Critics of Govnet, meanwhile, point to the huge cost of building a dedicated network and to the temptations of users - even at the highest levels of government - to transfer files via floppy, or move their laptops, between Govnet and public networks, thus compromising the supposedly hermetic system. Fiercer critics say Govnet's just another wasted effort, borne of Clarke's fears of a "digital Pearl Harbor," which has never come to pass.

Automatic System Repair

Gabriel Rocha is not normally a religious man, but he "swears to God" he'll never let anyone perform remote security repairs on his computer. The former systems administrator fears that patches installed automatically by vendors might create new vulnerabilities or crash important programs - in other words, trigger the law of unforeseen consequences. "What happens," asks Rocha, currently a security consultant in Geneva, "when they fuck up the patch?"

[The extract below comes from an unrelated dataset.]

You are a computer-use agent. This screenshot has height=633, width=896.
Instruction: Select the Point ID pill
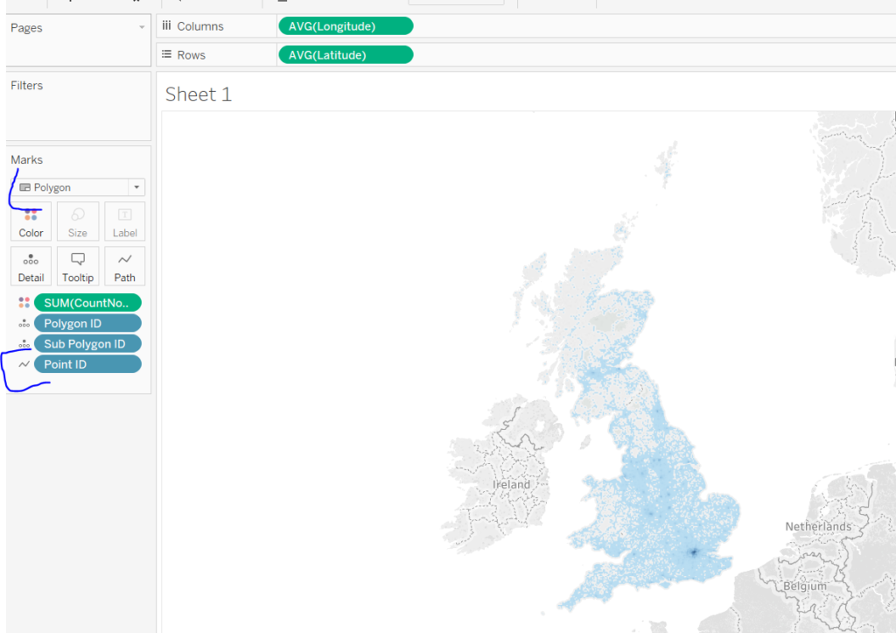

That's a prime question for Richard Clarke, who has proposed that software companies try harder to plug security breaches for customers, even if that means doing it for them. For someone like Clarke, who's paid to be paranoid, the idea of millions of users trusting their secrets to bug-riddled versions of Windows is a nightmare. Especially, that is, when fixes are available and need only be installed. "There's a technological problem that I don't think is beyond the wit of man to solve," says Clarke, "and it's the following: When they get patches now, systems administrators don't apply them."

His solution? Send out the digital equivalent of flu shots, which inoculate machines against malicious code - and send them out automatically.

Redmond is willing to go along. CTO Craig Mundie says Microsoft is working on both increasing security during the design stages and building a system that will "automatically apply patches as new vulnerabilities surface." Of course, auto-updating gets you nowhere if it's not enabled: In December, Microsoft admitted that Windows XP included a vulnerability and sent out a patch, but since XP's auto-update feature is turned off by default, relatively few users benefited.

Most security experts agree that spontaneously delivered fixes are a must for home users, who aren't known for perusing security newsletters warning of the latest perils. But managers who oversee hundreds of machines don't trust the remedy - with good reason. When Microsoft released Windows NT 4.0 Service Pack 6, a collection of fixes for the OS that was guaranteed to be worry-free, it ended up wreaking havoc for Lotus Notes users; a chastened Redmond security team had to create Service Pack 6a. And in the Unix world as well, auto updates pose dangers: Sun's Solaris patches can mess with third-party email software, or worse, savvy attackers can sabotage the updates and insert backdoors.

But Clarke isn't deterred: "I know systems have lots of applications running, but it should be possible to securely deliver, with authentication, a patch, accompanied by a diagnostic that says, 'If you apply this, the following programs will be impacted in the following way.'"

Good. Next step? Persuade sysadmins like Gabriel Rocha to use it.